Extracted material →
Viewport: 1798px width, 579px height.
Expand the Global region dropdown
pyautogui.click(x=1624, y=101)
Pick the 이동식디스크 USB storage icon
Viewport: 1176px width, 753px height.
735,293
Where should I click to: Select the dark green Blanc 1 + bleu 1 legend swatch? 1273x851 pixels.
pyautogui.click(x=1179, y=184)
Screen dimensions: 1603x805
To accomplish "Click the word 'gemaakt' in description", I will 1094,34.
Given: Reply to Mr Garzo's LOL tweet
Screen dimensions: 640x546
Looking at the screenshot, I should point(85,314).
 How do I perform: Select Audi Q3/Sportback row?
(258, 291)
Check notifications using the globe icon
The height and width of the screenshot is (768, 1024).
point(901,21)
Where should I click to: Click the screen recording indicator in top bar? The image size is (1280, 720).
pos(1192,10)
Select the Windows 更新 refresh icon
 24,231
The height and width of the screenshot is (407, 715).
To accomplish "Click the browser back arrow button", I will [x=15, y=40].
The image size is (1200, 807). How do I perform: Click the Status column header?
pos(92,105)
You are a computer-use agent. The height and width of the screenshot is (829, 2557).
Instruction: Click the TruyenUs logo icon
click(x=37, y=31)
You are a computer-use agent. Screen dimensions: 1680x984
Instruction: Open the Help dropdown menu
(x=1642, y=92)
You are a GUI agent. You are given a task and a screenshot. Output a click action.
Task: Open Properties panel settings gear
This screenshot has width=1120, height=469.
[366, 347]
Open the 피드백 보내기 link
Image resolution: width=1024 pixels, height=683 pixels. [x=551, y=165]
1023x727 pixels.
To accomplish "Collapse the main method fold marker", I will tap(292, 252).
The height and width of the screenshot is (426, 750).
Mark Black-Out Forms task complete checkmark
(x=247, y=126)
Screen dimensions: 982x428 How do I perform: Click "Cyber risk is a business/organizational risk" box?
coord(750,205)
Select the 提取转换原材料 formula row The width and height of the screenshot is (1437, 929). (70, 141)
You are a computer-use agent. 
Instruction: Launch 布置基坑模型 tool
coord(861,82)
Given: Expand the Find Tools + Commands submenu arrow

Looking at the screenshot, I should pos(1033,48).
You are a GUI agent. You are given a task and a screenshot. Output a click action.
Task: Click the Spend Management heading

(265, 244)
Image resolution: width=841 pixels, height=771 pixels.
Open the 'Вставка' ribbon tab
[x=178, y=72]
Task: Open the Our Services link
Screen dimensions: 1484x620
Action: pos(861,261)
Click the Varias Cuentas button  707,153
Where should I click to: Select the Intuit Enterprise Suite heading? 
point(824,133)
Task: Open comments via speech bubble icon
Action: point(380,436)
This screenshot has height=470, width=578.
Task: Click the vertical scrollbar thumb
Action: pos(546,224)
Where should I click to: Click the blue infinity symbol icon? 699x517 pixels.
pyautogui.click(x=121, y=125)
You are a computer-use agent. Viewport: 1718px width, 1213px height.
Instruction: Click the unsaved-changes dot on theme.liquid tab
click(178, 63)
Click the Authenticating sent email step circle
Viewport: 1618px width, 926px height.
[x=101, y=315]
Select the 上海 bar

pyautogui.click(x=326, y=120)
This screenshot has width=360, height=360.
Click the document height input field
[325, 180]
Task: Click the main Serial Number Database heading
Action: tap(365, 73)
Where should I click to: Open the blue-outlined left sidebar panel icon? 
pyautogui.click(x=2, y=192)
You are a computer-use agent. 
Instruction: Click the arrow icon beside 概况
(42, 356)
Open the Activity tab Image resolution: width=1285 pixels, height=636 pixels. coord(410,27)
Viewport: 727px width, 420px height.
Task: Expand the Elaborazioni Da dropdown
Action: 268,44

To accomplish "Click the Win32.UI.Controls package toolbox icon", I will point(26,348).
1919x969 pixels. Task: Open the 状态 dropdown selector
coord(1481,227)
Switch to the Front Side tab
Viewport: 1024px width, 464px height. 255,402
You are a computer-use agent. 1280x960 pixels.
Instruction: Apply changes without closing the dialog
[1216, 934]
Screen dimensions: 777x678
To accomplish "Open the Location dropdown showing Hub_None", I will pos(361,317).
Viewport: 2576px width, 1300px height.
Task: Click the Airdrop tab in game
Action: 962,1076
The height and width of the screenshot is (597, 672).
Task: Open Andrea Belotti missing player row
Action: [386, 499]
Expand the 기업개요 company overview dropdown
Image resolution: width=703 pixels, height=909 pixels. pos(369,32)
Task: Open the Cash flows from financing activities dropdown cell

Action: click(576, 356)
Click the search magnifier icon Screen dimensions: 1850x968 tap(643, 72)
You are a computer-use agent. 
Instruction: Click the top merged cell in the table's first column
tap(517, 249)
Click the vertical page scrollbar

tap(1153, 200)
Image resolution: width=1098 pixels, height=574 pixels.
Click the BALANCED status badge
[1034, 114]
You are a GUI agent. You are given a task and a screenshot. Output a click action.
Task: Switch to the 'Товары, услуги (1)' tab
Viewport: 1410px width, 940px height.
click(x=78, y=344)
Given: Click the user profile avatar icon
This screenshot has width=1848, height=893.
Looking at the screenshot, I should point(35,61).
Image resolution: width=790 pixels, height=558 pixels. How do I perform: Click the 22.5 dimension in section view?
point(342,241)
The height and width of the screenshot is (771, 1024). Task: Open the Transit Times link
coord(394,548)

What you need to do →
The full set of lines above should be retyped without a single change.

Answer to the problem →
Viewport: 1798px width, 579px height.
Expand the Global region dropdown
pyautogui.click(x=1624, y=101)
Pick the 이동식디스크 USB storage icon
Viewport: 1176px width, 753px height.
735,293
Where should I click to: Select the dark green Blanc 1 + bleu 1 legend swatch? 1273x851 pixels.
pyautogui.click(x=1179, y=184)
Screen dimensions: 1603x805
To accomplish "Click the word 'gemaakt' in description", I will 1094,34.
Given: Reply to Mr Garzo's LOL tweet
Screen dimensions: 640x546
Looking at the screenshot, I should point(85,314).
 How do I perform: Select Audi Q3/Sportback row?
(258, 291)
Check notifications using the globe icon
The height and width of the screenshot is (768, 1024).
point(901,21)
Where should I click to: Click the screen recording indicator in top bar? The image size is (1280, 720).
pos(1192,10)
Select the Windows 更新 refresh icon
 24,231
The height and width of the screenshot is (407, 715).
To accomplish "Click the browser back arrow button", I will [x=15, y=40].
The image size is (1200, 807). How do I perform: Click the Status column header?
pos(92,105)
You are a computer-use agent. The height and width of the screenshot is (829, 2557).
Instruction: Click the TruyenUs logo icon
click(x=37, y=31)
You are a computer-use agent. Screen dimensions: 1680x984
Instruction: Open the Help dropdown menu
(x=1642, y=92)
You are a GUI agent. You are given a task and a screenshot. Output a click action.
Task: Open Properties panel settings gear
This screenshot has width=1120, height=469.
[366, 347]
Open the 피드백 보내기 link
Image resolution: width=1024 pixels, height=683 pixels. [x=551, y=165]
1023x727 pixels.
To accomplish "Collapse the main method fold marker", I will tap(292, 252).
The height and width of the screenshot is (426, 750).
Mark Black-Out Forms task complete checkmark
(x=247, y=126)
Screen dimensions: 982x428 How do I perform: Click "Cyber risk is a business/organizational risk" box?
coord(750,205)
Select the 提取转换原材料 formula row The width and height of the screenshot is (1437, 929). (70, 141)
You are a computer-use agent. 
Instruction: Launch 布置基坑模型 tool
coord(861,82)
Given: Expand the Find Tools + Commands submenu arrow

Looking at the screenshot, I should pos(1033,48).
You are a GUI agent. You are given a task and a screenshot. Output a click action.
Task: Click the Spend Management heading

(265, 244)
Image resolution: width=841 pixels, height=771 pixels.
Open the 'Вставка' ribbon tab
[x=178, y=72]
Task: Open the Our Services link
Screen dimensions: 1484x620
Action: pos(861,261)
Click the Varias Cuentas button  707,153
Where should I click to: Select the Intuit Enterprise Suite heading? 
point(824,133)
Task: Open comments via speech bubble icon
Action: point(380,436)
This screenshot has height=470, width=578.
Task: Click the vertical scrollbar thumb
Action: pos(546,224)
Where should I click to: Click the blue infinity symbol icon? 699x517 pixels.
pyautogui.click(x=121, y=125)
You are a computer-use agent. Viewport: 1718px width, 1213px height.
Instruction: Click the unsaved-changes dot on theme.liquid tab
click(178, 63)
Click the Authenticating sent email step circle
Viewport: 1618px width, 926px height.
[x=101, y=315]
Select the 上海 bar

pyautogui.click(x=326, y=120)
This screenshot has width=360, height=360.
Click the document height input field
[325, 180]
Task: Click the main Serial Number Database heading
Action: tap(365, 73)
Where should I click to: Open the blue-outlined left sidebar panel icon? 
pyautogui.click(x=2, y=192)
You are a computer-use agent. 
Instruction: Click the arrow icon beside 概况
(42, 356)
Open the Activity tab Image resolution: width=1285 pixels, height=636 pixels. coord(410,27)
Viewport: 727px width, 420px height.
Task: Expand the Elaborazioni Da dropdown
Action: 268,44

To accomplish "Click the Win32.UI.Controls package toolbox icon", I will point(26,348).
1919x969 pixels. Task: Open the 状态 dropdown selector
coord(1481,227)
Switch to the Front Side tab
Viewport: 1024px width, 464px height. 255,402
You are a computer-use agent. 1280x960 pixels.
Instruction: Apply changes without closing the dialog
[1216, 934]
Screen dimensions: 777x678
To accomplish "Open the Location dropdown showing Hub_None", I will pos(361,317).
Viewport: 2576px width, 1300px height.
Task: Click the Airdrop tab in game
Action: 962,1076
The height and width of the screenshot is (597, 672).
Task: Open Andrea Belotti missing player row
Action: [386, 499]
Expand the 기업개요 company overview dropdown
Image resolution: width=703 pixels, height=909 pixels. pos(369,32)
Task: Open the Cash flows from financing activities dropdown cell

Action: click(576, 356)
Click the search magnifier icon Screen dimensions: 1850x968 tap(643, 72)
You are a computer-use agent. 
Instruction: Click the top merged cell in the table's first column
tap(517, 249)
Click the vertical page scrollbar

tap(1153, 200)
Image resolution: width=1098 pixels, height=574 pixels.
Click the BALANCED status badge
[1034, 114]
You are a GUI agent. You are given a task and a screenshot. Output a click action.
Task: Switch to the 'Товары, услуги (1)' tab
Viewport: 1410px width, 940px height.
click(x=78, y=344)
Given: Click the user profile avatar icon
This screenshot has width=1848, height=893.
Looking at the screenshot, I should point(35,61).
Image resolution: width=790 pixels, height=558 pixels. How do I perform: Click the 22.5 dimension in section view?
point(342,241)
The height and width of the screenshot is (771, 1024). Task: Open the Transit Times link
coord(394,548)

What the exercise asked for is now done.